▶ **What you need to do**:
In the shutdown discussion, which two politicians does the writer say have basically admitted there is no intention of actually causing default?

* start Supplied text *

They’re not terrorists. That’s an inflammatory metaphor designed to draw attention to how the Republicans have decided to negotiate by threatening things that all sides agree are good things (default and the continued operations of the 90% of government everyone agrees on, respectively). But passing a law that is bad for the country (or failing to pass one that is good) is not the same as *literal *terrorism, I hope everyone recognizes.
As to why they aren’t metaphorical terrorists, I think the most charitable thing you can say is that the debt limit stuff is all posturing but they have no intention of actually causing default (which Boehner and Cruz have basically admitted), and that the shutdown is something at least some of the caucus actually wants, so in that sense they are just negotiating with demands that are just unreasonable and stupid rather than “terroristic.” (And also that they do not bear 100% responsibility for the failure to negotiate a resolution prior to shutdown, though I think that’s just factually wrong given their refusal to go to conference.)
So they’re terrorists without the strength of their convictions? 
Here is the money quote of the month (so early!) from one of the House Republicans:
“We’re not going to be disrespected,” Rep. Marlin Stutzman (R-Ind.) told The Washington Examiner. “We have to get something out of this. And I don’t know what that even is.”
…The best lack all conviction
While the worst are full of passionate intensity…
Yes to both. If a minority Democrat submits the petition, then Republicans would have to challenge the Speaker’s agenda-setting power directly.
This is a very good piece from August about the possible use of the discharge petition to force immigration reform.

* end Supplied text *
* start Data block *

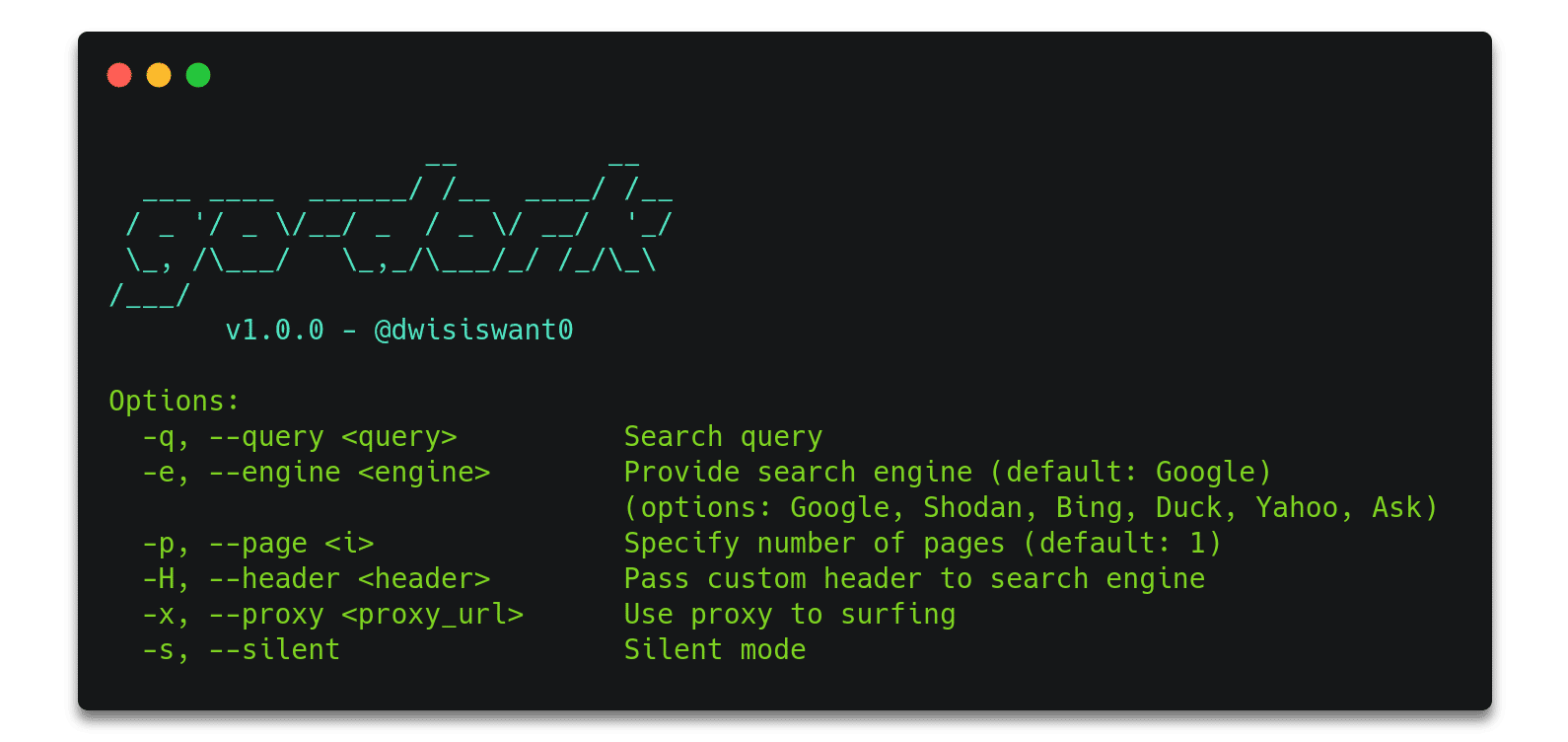Screen dimensions: 1568x742
Task: Click the "Search query" description text
Action: [x=723, y=436]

* end Data block *

▶ **Output**:
Boehner and Cruz.